The Mediterranean by Armin Greder

This is one of the most powerful and emotional books about refugees and asylum-seekers that I have ever read. And yet it’s barely 34 pages long and uses only 17 words on a blank page at the beginning of the book:

After he had finished drowning,

his body sank slowly

to the bottom,

where the fish

were waiting.

What takes over from this point is a series of quite superb drawings that tell the story of a grotesque and macabre ‘life cycle’ that will, if you have the tiniest scrap of a soul, make you both outraged and angry.

The pictures tell the story of the drowned refugee whose dead body sinks to the sea-bed to become fish food. The fish who have fed on him get caught by the fishermen who take them to market and sell them on to the restaurants. We see the fish being served in an exclusive establishment to men who we then discover are arms dealers selling guns to an African dictator who uses them to create conflict and repress his population. His people flee in fear seeking refuge and are picked up by people traders offering to send them to safety by boat – presumably for the right price. Of course the boat is over-filled and dangerous and so it sinks sending its human cargo to the depths where the cycle starts all over again.

The agony of the story is almost unbearable. A very useful afterword by Alessandro Leogrande tells us that Greder’s story is based on real events recorded by those monitoring the journeys of asylum seekers off the Sicilian coast. Following a disaster

..the fishermen of Portopalo began retrieving the(ir) bodies which had not yet decomposed. They would find the bodies caught up in their nets as they hoisted them onto their fishing boats, but rather than advise the authorities, they preferred to throw them back into the sea. That way they would avoid hassles from the coastguard, and would not have their fishing activity put on hold.

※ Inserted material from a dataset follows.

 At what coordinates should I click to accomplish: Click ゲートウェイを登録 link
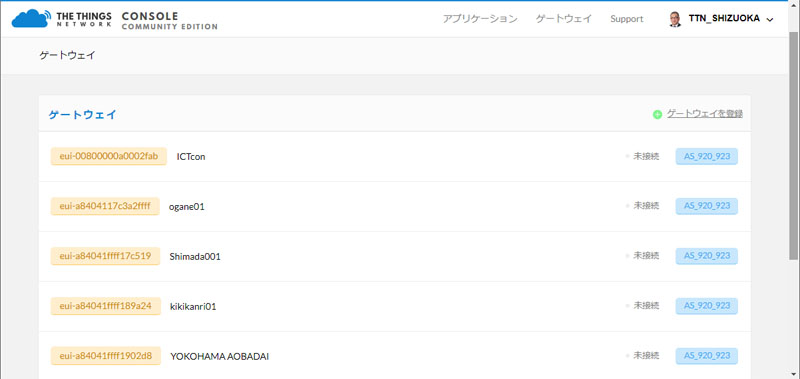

I have already eulogised the work of the Swiss-born Australian in this review for his previous book The City which is also a triumph of the humanitarian spirit. This though, is a much more angry book and you can feel that emotion in the compositions and in the execution of the drawing. There are no punches pulled here and we’re left in no doubt just how disgusted the artist is over not just the plight of the refugees but over the business interests that lie behind them. You could argue that this is as much an indictment of neo-colonial attitudes and the arms trade as it is of the way in which refugees have been treated. I think it’s clear what Greder wants us to take from this – the rich developed world is just as responsible for creating the refugee problem as it is for failing to find any solutions to it. Somewhere in all the gaps and moral obfuscations innocent people die terrible deaths – but still we fail to learn the lessons.

You sometimes think there are books that should be delivered free to every door or which should be part of any schoolroom or university course – and this is most definitely one of them.